Can Large Language Models Self-Correct in Medical Question Answering? An Exploratory Study

arXiv cs.CL / 4/3/2026

💬 OpinionSignals & Early TrendsIdeas & Deep AnalysisModels & Research

Key Points

  • The study tests whether self-reflective (self-corrective) prompting can improve large language models’ accuracy on medical multiple-choice question answering beyond chain-of-thought (CoT) prompting.
  • Using GPT-4o and GPT-4o-mini, the authors compare standard CoT against an iterative self-reflection loop and observe how answers change across reflection steps on MedQA, HeadQA, and PubMedQA.
  • Results show self-reflection does not consistently raise accuracy; benefits are modest on MedQA but limited or even negative on HeadQA and PubMedQA.
  • The number of reflection steps does not reliably improve performance, indicating diminishing returns and potential error persistence or new error introduction.
  • The paper concludes that self-reflective reasoning may be more useful for analyzing model behavior than as a dependable, safety-critical method to improve medical QA reliability.

Abstract

Large language models (LLMs) have achieved strong performance on medical question answering (medical QA), and chain-of-thought (CoT) prompting has further improved results by eliciting explicit intermediate reasoning; meanwhile, self-reflective (self-corrective) prompting has been widely claimed to enhance model reliability by prompting LLMs to critique and revise their own reasoning, yet its effectiveness in safety-critical medical settings remains unclear.

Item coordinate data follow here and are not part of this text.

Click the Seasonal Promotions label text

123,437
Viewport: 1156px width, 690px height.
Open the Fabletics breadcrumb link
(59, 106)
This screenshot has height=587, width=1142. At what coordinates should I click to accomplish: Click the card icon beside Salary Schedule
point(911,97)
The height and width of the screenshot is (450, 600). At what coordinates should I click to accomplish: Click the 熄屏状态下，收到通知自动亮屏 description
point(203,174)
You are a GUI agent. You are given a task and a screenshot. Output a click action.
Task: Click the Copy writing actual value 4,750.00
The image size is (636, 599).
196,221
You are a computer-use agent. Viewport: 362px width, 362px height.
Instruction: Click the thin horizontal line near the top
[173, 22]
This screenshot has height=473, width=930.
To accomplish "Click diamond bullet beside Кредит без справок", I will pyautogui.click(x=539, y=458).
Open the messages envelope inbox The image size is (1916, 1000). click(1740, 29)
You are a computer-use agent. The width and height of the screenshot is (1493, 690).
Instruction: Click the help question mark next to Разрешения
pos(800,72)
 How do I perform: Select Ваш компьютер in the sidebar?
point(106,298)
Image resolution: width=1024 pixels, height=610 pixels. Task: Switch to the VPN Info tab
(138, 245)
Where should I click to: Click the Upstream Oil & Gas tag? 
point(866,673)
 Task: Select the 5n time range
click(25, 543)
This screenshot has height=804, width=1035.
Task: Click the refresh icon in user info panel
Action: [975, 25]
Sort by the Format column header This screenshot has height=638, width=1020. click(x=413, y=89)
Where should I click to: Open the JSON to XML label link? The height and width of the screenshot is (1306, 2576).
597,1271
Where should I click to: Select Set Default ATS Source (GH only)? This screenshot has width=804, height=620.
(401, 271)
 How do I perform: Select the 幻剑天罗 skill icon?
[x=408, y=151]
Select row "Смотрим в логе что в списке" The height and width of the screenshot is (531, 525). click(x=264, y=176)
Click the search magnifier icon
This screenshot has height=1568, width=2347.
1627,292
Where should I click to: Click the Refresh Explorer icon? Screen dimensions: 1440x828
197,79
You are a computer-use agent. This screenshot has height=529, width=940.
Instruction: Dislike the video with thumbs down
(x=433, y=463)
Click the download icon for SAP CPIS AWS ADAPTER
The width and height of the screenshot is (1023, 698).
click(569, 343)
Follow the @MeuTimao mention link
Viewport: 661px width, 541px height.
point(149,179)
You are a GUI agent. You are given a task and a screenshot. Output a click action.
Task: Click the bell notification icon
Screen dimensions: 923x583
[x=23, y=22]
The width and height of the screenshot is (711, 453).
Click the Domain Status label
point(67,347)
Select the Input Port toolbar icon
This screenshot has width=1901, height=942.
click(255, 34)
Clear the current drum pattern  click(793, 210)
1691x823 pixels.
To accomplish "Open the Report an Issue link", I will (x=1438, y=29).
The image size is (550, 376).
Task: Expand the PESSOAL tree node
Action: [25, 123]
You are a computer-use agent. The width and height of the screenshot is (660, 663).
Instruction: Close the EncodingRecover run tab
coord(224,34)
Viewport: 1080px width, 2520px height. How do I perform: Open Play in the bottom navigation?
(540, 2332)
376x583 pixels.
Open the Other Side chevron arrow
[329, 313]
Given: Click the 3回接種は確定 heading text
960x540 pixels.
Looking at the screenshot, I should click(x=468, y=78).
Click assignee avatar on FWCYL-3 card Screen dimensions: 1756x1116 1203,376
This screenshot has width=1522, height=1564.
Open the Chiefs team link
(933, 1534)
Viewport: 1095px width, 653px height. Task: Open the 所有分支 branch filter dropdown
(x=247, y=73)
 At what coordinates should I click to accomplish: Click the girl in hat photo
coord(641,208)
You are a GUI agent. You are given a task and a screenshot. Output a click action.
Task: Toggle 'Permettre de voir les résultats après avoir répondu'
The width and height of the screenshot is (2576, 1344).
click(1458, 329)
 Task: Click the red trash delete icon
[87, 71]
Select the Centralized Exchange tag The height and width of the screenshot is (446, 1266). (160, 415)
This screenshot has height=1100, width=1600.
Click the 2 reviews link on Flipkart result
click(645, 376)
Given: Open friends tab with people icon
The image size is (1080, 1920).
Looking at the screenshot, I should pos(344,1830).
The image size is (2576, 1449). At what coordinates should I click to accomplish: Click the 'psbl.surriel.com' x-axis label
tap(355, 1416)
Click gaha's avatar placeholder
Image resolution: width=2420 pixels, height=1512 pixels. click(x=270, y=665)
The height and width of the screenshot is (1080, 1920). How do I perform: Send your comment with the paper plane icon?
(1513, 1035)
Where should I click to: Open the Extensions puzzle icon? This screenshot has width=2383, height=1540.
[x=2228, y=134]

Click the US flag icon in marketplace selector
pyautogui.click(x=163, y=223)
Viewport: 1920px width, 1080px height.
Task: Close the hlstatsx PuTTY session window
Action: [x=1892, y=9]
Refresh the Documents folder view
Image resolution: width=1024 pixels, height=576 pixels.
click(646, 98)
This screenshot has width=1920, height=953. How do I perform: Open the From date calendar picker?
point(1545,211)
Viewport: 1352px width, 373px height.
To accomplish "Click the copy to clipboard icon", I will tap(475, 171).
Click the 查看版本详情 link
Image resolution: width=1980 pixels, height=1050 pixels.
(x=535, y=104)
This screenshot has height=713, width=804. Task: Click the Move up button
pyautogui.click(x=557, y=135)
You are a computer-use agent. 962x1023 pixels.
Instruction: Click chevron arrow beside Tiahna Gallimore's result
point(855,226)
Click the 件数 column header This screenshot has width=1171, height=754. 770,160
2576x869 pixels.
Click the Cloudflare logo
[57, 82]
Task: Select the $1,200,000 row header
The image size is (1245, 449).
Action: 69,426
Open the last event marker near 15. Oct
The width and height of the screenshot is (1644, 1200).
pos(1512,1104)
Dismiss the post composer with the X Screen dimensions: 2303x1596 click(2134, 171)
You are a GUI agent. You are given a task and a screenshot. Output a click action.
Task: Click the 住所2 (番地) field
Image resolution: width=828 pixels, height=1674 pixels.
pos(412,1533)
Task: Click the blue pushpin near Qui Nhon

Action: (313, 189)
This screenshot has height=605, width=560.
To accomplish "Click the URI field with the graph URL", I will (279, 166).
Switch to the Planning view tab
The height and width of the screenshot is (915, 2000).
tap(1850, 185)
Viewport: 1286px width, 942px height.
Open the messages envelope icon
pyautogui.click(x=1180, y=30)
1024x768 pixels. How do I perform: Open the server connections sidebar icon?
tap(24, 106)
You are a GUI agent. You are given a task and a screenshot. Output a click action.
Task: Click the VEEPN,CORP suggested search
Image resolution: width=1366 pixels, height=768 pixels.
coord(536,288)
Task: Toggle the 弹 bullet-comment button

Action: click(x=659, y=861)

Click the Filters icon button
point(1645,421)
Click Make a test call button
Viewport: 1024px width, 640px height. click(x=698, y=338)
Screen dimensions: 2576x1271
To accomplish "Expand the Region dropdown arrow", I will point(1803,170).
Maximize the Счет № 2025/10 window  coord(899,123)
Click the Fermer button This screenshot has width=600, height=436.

In this work, we conduct an exploratory analysis of self-reflective reasoning for medical multiple-choice question answering: using GPT-4o and GPT-4o-mini, we compare standard CoT prompting with an iterative self-reflection loop and track how predictions evolve across reflection steps on three widely used medical QA benchmarks (MedQA, HeadQA, and PubMedQA). We analyze whether self-reflection leads to error correction, error persistence, or the introduction of new errors. Our results show that self-reflective prompting does not consistently improve accuracy and its impact is highly dataset- and model-dependent: it yields modest gains on MedQA but provides limited or negative benefits on HeadQA and PubMedQA, and increasing the number of reflection steps does not guarantee better performance. These findings highlight a gap between reasoning transparency and reasoning correctness, suggesting that self-reflective reasoning is better viewed as an analytical tool for understanding model behavior rather than a standalone solution for improving medical QA reliability.